Es ist wieder soweit, mit großem Alaaf und Helau startet in den Karnevalshochburgen Deutschlands der Höhepunkt der fünften Jahreszeit. Zwischen Weiberfastnacht und Aschermittwoch wird traditionell kräftig gefeiert und man munkelt, dass dabei vielerorts reichlich Alkohol fließt. Manch ein Narr erwacht deshalb mit dröhnendem Schädel und kommt an der Kopfschmerztablette einfach nicht vorbei. In diesem Fall rät Anja Klauke, Geschäftsfeldleiterin Selbstmedikation beim Bundesverband der Pharmazeutischen Industrie (BPI): „Kopfschmerztabletten sollten wirklich nur gegen Kopfschmerzen verwendet werden. Wer sie zum Beispiel gegen eine Magenverstimmung einnimmt, riskiert mitunter eine Verschlechterung der Beschwerden, weil Wirkstoffe wie etwa Acetylsalycilsäure (ASS) die angegriffene Magenschleimhaut zusätzlich reizen können. Also bitte die Packungsbeilage lesen und sich bewusst machen, dass ASS & Co beim Kurieren eines Katers wenn überhaupt nur in geringer Dosis unterstützend helfen können. Sinnvoll sind immer auch die alten Hausmittel wie Rollmops, warme Fleischbrühe und frische Luft.
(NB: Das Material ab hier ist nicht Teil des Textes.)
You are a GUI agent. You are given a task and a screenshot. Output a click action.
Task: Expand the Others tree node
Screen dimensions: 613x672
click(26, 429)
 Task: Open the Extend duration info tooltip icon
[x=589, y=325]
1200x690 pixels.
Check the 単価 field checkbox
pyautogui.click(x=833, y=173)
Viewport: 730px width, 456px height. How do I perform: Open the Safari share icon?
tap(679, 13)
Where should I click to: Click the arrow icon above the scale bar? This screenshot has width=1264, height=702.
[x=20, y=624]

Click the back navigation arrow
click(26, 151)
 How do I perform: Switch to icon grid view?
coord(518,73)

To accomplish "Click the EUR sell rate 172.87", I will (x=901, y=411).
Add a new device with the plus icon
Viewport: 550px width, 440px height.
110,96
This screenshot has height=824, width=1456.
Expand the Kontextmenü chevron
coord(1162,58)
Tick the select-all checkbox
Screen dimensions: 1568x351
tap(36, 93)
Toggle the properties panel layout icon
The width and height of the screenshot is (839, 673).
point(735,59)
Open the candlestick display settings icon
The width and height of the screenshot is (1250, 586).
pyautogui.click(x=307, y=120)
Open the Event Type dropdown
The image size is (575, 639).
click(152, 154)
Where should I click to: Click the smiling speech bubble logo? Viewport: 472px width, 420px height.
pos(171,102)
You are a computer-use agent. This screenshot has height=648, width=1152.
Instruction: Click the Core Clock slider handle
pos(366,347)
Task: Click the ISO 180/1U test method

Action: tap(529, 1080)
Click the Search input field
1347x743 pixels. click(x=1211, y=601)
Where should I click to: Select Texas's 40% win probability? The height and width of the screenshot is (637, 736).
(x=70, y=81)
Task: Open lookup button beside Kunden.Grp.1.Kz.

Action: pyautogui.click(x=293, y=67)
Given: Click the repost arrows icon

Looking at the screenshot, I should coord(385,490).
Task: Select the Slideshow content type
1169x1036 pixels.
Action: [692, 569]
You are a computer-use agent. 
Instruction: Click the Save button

Ansonsten gilt es, abzuwarten und Kamillentee zu trinken. Es bleibt dabei genug Zeit, über die eigenen Sünden nachzudenken und Besserung zu geloben!“    

Auch wenn man Medikamente wie zum Beispiel Kopfschmerztabletten ohne Rezept einfach so in der Apotheke kaufen kann, sind sie nicht völlig risikolos. Das gilt besonders, wenn bereits regelmäßig andere Arzneimittel wie beispielsweise Blutgerinnungshemmer eingenommen werden. Hier sollte man unbedingt den Hausarzt fragen, ob und wenn ja welche Kombinationen am besten verträglich sind. Auch bei der Einnahme von Medikamenten gibt es mehr zu beachten, als man denken mag: „Es klingt banal, aber man sollte Tabletten zum Beispiel unbedingt im Sitzen oder Stehen einnehmen“, sagt Anja Klauke. „Im Liegen besteht nämlich die Gefahr, dass die Tablette mangels Schwerkraft im Halse stecken bleibt und die Schleimhäute verletzt. Ein Medikament ohne Bruchkerbe einfach willkürlich zu zerteilen ist übrigens nicht zielführend, da die Wirkstoffe in den Bruchstücken in der Regel nicht gleichmäßig verteilt sind. Ach ja, und bitte die Tablette zusammen mit einem Glas Wasser statt einem Kölsch einnehmen, denn Alkohol und Arzneimittel vertragen sich bekanntlich nicht so gut. Schöne Karnevalszeit!“  

HINWEIS: Die hier genannten allgemeinen Ratschläge bieten keine Grundlage zur medizinischen Selbstdiagnose oder –behandlung. Sie können keinen Arztbesuch ersetzen.